Chronique des droits humains

Jeudi dernier, la Cour européenne des droits de l’homme a dit que l’Azerbaïdjan avait violé l’article 9 de la Convention qui garantit à toute personne le droit à la liberté de pensée, de conscience et de religion pour avoir condamné à plusieurs mois de prison des jeunes hommes qui avaient refusé d’effectuer du service militaire au nom de leurs convictions religieuses1>arrêt de la Cour européenne des droits de l’homme du 17 octobre 2019 dans l’affaire Mushfig Faig oglu Mammadov et autres c. Azerbaïdjan (5ème section).

Les cinq requérants, nés entre 1983 et 1994, se déclarent témoins de Jehovah. Appelés sous les drapeaux pour accomplir leur service militaires ils firent savoir aux commissariats militaires ou bureaux de recrutement dont ils relevaient qu’ils souhaitaient en être dispensés et effectuer un service civil de remplacement. Tous furent condamnés sur la base d’un article du Code pénal azéri à des peines oscillant entre six mois et un an de prison. Tous leurs recours furent rejetés.
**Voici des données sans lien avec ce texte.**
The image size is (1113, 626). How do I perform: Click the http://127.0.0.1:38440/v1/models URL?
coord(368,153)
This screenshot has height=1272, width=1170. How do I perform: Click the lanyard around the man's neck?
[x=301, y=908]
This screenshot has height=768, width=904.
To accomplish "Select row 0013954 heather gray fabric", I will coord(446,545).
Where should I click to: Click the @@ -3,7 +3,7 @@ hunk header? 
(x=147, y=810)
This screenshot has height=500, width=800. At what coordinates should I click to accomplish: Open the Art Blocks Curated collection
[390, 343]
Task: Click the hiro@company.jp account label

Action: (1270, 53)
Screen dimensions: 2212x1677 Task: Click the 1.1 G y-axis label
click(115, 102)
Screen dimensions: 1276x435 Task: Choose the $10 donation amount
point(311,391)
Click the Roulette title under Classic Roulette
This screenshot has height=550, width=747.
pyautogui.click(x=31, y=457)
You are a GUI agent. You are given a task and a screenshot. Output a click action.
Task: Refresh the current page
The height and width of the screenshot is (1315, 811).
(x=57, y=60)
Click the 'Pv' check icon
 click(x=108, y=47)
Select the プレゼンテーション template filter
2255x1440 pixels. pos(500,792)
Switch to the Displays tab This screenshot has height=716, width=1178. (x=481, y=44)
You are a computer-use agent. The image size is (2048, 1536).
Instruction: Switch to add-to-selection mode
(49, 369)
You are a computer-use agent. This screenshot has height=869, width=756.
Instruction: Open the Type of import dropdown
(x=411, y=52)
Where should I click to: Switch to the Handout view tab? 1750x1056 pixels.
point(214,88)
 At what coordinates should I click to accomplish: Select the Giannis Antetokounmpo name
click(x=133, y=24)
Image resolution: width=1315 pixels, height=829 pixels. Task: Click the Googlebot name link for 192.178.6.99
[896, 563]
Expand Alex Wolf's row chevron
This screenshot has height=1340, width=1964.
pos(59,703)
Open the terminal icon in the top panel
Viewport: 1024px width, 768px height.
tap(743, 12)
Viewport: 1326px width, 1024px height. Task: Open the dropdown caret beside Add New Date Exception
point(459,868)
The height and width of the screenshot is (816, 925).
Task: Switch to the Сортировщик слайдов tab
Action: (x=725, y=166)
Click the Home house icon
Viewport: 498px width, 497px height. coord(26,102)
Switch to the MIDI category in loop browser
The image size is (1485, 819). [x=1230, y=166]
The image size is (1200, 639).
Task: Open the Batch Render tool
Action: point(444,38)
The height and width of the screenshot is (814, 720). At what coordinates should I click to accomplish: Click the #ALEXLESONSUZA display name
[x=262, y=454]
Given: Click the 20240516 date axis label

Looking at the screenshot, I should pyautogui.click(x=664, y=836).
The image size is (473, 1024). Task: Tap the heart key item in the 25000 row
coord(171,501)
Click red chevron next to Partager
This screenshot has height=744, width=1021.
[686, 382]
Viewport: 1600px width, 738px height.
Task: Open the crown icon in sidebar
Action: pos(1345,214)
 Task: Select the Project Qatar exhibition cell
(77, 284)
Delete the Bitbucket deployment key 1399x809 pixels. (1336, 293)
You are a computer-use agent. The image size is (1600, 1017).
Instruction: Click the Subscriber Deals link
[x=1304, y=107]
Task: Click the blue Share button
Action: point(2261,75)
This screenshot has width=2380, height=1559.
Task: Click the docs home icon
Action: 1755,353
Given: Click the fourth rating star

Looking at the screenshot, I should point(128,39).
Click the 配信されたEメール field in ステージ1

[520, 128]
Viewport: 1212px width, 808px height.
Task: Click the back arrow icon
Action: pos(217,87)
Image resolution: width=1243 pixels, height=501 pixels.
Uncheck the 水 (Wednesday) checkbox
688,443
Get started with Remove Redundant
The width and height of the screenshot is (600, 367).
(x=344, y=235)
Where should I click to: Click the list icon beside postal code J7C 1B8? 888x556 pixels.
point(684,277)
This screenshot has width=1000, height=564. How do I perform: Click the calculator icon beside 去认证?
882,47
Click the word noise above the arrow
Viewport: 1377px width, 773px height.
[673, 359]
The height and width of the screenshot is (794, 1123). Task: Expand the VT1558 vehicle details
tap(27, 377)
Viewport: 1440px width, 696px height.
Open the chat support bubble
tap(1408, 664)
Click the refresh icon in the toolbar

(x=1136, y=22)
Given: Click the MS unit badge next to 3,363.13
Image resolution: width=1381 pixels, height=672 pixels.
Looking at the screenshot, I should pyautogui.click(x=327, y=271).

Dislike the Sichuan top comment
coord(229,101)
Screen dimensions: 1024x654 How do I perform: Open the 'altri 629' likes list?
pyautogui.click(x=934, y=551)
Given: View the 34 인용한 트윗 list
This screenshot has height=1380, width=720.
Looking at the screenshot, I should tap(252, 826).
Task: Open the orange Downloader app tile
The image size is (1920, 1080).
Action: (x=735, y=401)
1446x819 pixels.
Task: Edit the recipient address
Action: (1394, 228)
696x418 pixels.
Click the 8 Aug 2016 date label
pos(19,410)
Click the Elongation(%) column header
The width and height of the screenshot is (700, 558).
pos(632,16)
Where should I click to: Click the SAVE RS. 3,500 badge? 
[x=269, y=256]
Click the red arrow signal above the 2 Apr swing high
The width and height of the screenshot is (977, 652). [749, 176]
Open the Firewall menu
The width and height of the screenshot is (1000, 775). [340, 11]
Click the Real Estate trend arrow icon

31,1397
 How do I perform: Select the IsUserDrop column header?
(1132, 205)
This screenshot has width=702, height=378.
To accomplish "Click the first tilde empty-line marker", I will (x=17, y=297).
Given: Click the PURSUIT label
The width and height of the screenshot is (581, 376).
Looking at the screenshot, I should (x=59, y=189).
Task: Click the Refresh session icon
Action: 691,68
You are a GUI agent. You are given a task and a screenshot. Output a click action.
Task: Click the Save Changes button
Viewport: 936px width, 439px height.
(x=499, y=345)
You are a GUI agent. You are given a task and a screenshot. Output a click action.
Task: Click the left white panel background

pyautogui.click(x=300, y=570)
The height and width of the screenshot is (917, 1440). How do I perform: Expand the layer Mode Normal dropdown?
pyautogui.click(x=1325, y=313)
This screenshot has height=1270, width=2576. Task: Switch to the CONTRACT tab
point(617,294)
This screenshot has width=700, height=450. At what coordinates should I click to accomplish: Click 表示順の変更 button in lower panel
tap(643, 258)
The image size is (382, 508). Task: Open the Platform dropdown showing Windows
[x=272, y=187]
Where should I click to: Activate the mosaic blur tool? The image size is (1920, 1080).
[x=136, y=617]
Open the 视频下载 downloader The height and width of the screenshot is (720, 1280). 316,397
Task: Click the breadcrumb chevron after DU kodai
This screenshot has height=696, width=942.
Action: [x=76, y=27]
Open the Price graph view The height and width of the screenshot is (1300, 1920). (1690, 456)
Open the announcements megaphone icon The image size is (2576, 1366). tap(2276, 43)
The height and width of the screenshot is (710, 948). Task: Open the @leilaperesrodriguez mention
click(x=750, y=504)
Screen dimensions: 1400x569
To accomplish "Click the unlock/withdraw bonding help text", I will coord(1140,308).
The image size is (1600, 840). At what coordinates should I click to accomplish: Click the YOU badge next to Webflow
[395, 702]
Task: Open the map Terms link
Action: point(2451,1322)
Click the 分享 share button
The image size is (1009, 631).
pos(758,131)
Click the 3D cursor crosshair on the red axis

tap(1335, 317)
La Cour rappelle que les libertés de pensée, de conscience et de religion, telle que les protège l’article 9 de la Convention, représente l’une des assises d’une «société démocratique». Cette liberté figure, dans sa dimension religieuse, parmi les éléments les plus essentiels de l’identité des croyants et de leur conception de la vie, mais elle est aussi un bien précieux pour les athées, les agnostiques, les sceptiques ou les indifférents. Il y a va du pluralisme – chèrement conquis au cours des siècles – consubstantiel à pareille société. Cette liberté suppose, entre autres, celle d’adhérer ou non à une religion et celle de la pratiquer ou non. Si la liberté de religion relève d’abord du for intérieur, elle implique également celle de manifester sa religion individuellement en privé, ou de manière collective en public et dans le cercle de ceux dont on partage la foi. L’article 9 de la Convention énumère les diverses formes que peut prendre la manifestation d’une religion ou d’une conviction, à savoir le culte, l’enseignement, les pratiques et l’accomplissement des rites.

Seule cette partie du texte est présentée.